Primer día de clases

Mi hermana nació cuando yo tenía quince. En la calle donde vivíamos decían que en realidad era mi hija. Mi hija de a mentis tenía un mameluco verde cortado de los pies y decía palabras extrañas, escuchadas de sus cuentos infantiles. Cuando entró al kinder, mi hermano, entonces adolescente, enfermó de cáncer y mi madre venía a la ciudad a cuidarle sus quimioterapias. Yo iba a Puebla a cuidar a mi hermana de entonces cuatro o cinco años, quien se quedaba sin su mamá, pero yo era una adolescenta también, rondando los diecinueve, una universitaria de la ciudad, muy mimada por aquella época, y no tenía mucha noción de la responsabilidad.

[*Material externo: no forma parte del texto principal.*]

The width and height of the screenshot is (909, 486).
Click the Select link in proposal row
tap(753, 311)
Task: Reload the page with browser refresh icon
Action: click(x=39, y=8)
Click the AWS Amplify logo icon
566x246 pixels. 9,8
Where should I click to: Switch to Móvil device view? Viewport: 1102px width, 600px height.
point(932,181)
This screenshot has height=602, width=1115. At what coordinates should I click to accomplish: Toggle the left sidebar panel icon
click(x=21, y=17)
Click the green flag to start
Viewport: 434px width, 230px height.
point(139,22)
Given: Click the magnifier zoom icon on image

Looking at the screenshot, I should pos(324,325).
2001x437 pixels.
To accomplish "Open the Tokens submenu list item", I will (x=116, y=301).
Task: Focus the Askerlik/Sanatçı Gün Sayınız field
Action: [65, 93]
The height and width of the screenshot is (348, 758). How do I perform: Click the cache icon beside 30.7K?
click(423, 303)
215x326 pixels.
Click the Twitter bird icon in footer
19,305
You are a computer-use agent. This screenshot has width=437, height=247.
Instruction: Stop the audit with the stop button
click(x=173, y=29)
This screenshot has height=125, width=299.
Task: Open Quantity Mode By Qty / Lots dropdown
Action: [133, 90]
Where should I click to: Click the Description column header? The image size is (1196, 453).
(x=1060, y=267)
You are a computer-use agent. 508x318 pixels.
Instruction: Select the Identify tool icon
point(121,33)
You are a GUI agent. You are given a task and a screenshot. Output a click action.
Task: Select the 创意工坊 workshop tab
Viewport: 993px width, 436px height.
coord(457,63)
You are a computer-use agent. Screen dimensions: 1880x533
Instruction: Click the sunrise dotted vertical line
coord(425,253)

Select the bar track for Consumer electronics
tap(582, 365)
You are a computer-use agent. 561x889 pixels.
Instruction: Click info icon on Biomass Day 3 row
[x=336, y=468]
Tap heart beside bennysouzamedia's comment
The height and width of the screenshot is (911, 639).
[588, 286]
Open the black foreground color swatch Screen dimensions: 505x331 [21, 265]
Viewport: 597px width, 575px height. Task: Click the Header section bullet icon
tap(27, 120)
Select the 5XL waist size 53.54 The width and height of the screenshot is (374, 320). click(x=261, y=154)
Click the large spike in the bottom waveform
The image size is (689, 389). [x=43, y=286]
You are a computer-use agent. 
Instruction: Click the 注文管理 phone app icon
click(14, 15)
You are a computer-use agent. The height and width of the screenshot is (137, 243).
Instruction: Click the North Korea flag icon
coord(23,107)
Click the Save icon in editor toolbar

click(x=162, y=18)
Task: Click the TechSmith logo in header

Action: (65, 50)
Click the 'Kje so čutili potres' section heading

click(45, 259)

Cuando mi hermana lloraba porque no quería ir al kinder, yo simplemente no la llevaba, me parecía que suficiente teníamos con la situación como para obligarla a entrar a la escuela, además yo había sido una niña llorona del kinder y terminaba llorando junto a ella, cada mañana en el portón, de solo rememorar el dolor de ir a la escuela. Así, nos ibamos a pasear al centro de esa ciudad poblana, ella con su uniforme amarillo con verde, y comprábamos chacharitas, diademas, pulseritas, adornos de cabello mientras la jornada de la escuela concluía. Mi madre se enteró hasta años después cuando la crueldad del cáncer había terminado. Y también cuando mi hermana ya tenía la edad que yo tenía entonces, volviéndose otra joven de 19 años, una muy distinta. Y yo simplemente llegué a los «casi 35», como suelo decir ahora.